図2は、本実施形態の洗濯機1の構成を示す模式図である。
図3は、本実施形態の洗濯機1の内部の上面図であり、
図4は、洗濯機1の内部の縦断面図である。
【0021】
本実施形態の洗濯機1は、洗濯機本体1aと、脱水槽2と、外槽3と、注水装置30と、駆動部50とを備える。
【0022】
図1に示す洗濯機本体1aは、略直方体形状である。洗濯機本体1aの上面には、脱水槽2に対して洗濯物を出し入れするための開口11が形成されるとともに、この開口11を開閉可能な開閉蓋11aが取り付けられる。
【0023】
外槽3は、洗濯機本体1aの内部に配置された有底筒状の部材であり、内部に洗濯水を貯留可能である。外槽3の底面には、排水配管3nが接続される。

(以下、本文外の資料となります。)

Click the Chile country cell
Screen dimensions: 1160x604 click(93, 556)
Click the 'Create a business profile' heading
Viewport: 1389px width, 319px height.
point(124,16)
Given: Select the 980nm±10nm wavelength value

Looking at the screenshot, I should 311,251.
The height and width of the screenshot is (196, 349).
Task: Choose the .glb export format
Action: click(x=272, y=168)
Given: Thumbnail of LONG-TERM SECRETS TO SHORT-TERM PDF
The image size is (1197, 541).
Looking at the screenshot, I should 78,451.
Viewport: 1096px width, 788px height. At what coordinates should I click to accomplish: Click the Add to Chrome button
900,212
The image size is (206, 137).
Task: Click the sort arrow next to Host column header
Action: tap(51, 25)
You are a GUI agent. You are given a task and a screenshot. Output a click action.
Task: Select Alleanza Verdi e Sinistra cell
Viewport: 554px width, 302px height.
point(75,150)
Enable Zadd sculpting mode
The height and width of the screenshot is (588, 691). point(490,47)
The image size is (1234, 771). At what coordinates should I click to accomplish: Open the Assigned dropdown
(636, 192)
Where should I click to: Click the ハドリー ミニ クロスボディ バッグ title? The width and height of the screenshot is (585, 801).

図2に示すように、外槽3の外周面3aには、水平と垂直の2方向の加速度を検出可能な加速度センサ58が取り付けられる。本実施形態では、加速度センサ58により外槽3の加速度が検出されるが、脱水槽2の加速度は、外槽3の加速度と略同一であるとする。
【0024】
脱水槽2は、洗濯槽を兼ねるものであり、外槽3内において外槽3と同軸に配置されるとともに、回転自在に支持される有底筒状の部材である。脱水槽2は、内部に洗濯物を収容可能で、その内周面2aに多数の通水孔2t(
図4参照)を有する。
【0025】
このような脱水槽2の底部2c中央には、パルセータ(撹拌翼)4が回転自在に配置される。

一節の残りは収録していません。